Subject: Re: special-casing access to image files
To: Hubert Feyrer <hubert.feyrer@informatik.fh-regensburg.de>
From: Luke Mewburn <lukem@wasabisystems.com>
List: tech-userlevel
Date: 08/20/2001 09:15:12
On Sun, Aug 19, 2001 at 05:07:34PM +0200, Hubert Feyrer wrote:
> On Sun, 19 Aug 2001, Luke Mewburn wrote:
> > Modified Files:
> > basesrc/sbin/fsirand: fsirand.8 fsirand.c
> >
> > Log Message:
> > - add -F - manipulate a file system image in a regular file (instead of
> > a special device).
>
> I see this -F added to ~all filesystem utilities. Is that really
> necessary? IIRC there's the Unix philosophy of "everything is a file", so
> why is there a difference when giving a filename over /dev/somedisk?

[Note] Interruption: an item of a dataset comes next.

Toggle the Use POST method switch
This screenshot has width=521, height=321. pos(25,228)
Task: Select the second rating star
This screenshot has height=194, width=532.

> Can't the fools be at least made auto-detect if th eunderlying thing is a
> disk image over a real disk?
Many of those tools complain if they're not given a block or character
special device, and some also access the disklabel of the underlying
device. An image in a regular file satisfies neither of these
properties.
As supporting file system images in regular files is useful
functionality, yet not necessarily something we want on by default
because it changes existing behaviour, I'm adding an explicit flag
(-F) which allows specific control over the new functionality for
safety and compatibility reasons.
Luke.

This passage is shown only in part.